Worldwide, governments see clean EV technology as a way to reach targets to reduce greenhouse-gas emissions. Many offer buyers incentives and rebates to go electric. Norway is the world leader in adoption, with electrics accounting for 22% of the country’s new vehicle sales in 2015, up from 14% in 2014. China’s EV sales more than quadrupled last year to 331,092 vehicles, spurred by its goal to put five million EVs on the road by 2020.
Canada currently has no federal EV program. In B.C., buyers get a $5,000 rebate on qualifying battery EVs and $2,500 on qualifying plug-in EVs. There’s also the BC Scrap-It® program’s 2017 incentives: $6,000 for buying a new EV (only 500 of these incentives are available); $3,000 for taking a pre-2015 gas vehicle off the road while switching to an EV.

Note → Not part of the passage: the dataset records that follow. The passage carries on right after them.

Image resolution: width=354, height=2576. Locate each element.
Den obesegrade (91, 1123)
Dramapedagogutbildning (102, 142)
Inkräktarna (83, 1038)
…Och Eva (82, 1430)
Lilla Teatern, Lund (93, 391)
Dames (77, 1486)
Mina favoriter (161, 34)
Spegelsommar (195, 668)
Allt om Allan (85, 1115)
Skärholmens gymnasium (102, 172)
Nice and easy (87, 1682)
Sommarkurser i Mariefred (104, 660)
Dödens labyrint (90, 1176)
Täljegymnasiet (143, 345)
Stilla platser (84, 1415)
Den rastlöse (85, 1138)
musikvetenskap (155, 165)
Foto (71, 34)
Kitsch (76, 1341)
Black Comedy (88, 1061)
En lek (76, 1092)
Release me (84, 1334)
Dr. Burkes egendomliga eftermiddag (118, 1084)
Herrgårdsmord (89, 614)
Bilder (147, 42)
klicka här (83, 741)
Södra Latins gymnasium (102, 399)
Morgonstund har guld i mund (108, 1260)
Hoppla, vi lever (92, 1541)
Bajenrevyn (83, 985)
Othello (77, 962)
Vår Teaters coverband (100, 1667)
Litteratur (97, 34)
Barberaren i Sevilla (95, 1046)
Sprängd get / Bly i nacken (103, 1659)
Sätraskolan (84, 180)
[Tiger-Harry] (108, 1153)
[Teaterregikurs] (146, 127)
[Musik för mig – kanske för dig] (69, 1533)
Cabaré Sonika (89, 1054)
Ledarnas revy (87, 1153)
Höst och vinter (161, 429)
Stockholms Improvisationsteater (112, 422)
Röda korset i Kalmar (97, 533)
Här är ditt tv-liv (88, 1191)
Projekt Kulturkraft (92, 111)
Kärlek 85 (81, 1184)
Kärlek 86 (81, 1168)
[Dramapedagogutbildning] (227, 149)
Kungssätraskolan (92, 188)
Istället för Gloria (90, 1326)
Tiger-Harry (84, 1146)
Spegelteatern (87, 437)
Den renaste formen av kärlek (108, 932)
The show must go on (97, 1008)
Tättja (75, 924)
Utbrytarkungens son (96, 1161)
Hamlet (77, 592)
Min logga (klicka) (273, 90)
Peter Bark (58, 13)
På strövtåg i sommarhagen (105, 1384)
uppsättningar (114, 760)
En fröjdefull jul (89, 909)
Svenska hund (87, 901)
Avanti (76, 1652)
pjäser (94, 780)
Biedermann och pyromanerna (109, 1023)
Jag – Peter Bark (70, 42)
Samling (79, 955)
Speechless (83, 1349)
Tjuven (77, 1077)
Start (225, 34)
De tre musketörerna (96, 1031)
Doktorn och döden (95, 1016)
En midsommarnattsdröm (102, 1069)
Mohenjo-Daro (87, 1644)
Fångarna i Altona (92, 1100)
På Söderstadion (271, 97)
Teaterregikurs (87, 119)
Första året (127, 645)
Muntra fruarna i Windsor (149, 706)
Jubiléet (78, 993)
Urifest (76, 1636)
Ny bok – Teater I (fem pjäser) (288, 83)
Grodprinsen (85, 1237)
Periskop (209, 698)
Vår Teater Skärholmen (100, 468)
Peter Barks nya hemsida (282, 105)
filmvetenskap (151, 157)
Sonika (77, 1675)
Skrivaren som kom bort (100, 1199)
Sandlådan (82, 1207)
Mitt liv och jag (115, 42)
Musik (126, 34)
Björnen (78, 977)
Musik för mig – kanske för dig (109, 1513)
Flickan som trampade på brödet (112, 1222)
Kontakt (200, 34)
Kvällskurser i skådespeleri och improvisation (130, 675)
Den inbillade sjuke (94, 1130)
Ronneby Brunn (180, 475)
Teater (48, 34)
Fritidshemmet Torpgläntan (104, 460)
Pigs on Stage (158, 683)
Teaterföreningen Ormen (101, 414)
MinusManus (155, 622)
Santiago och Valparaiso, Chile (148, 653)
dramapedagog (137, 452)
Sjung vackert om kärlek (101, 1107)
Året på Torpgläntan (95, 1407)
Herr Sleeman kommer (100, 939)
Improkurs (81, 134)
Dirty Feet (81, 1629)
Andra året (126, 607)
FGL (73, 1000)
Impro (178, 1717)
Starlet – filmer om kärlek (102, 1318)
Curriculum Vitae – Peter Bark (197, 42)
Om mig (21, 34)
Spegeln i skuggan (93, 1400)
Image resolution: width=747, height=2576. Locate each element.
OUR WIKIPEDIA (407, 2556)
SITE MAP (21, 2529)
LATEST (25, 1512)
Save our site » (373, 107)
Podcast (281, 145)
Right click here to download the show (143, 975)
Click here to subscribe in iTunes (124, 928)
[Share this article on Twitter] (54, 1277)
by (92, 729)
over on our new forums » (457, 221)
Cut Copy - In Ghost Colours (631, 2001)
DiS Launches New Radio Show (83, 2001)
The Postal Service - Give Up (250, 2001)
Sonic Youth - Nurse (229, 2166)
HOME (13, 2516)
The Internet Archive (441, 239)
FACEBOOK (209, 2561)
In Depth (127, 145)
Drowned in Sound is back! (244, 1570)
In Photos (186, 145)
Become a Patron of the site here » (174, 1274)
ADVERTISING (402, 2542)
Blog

BC Hydro has been working to remove barriers to owning and operating EVs in B.C. and is aligning with the B.C. government’s Climate Leadership Plan, which calls for a reduction in net annual greenhouse-gas emissions of up to 25 million tonnes below current forecasts for 2050. Since 98% of BC Hydro’s energy generation is clean and renewable, the switch from combustion cars to vehicles that plug into the power grid is one way to address this issue. Current efforts include expanding the province’s (DC) fast-charging network, investing in new charging technology and educating consumers about EVs.
Down the wire
While EVs have made major strides, widespread adoption will require a cultural shift, says Tsang. “EVs require people to change their thinking around how they use their vehicle.” Considering the average car sits unused 95% of the time and the vast majority of drivers only make daily trips of 7.5 km on average, most rarely need to think about charging.
Over time and in combination with other changes in transportation technology and infrastructure – public transit, cycling, driverless vehicles – EVs could rewrite the rules of how we develop cities, with gas stations becoming as rare as phone booths. For now, one thing is certain: with more models hitting the market every year, and more drivers going electric than ever before, EVs are rapidly accelerating into the mainstream.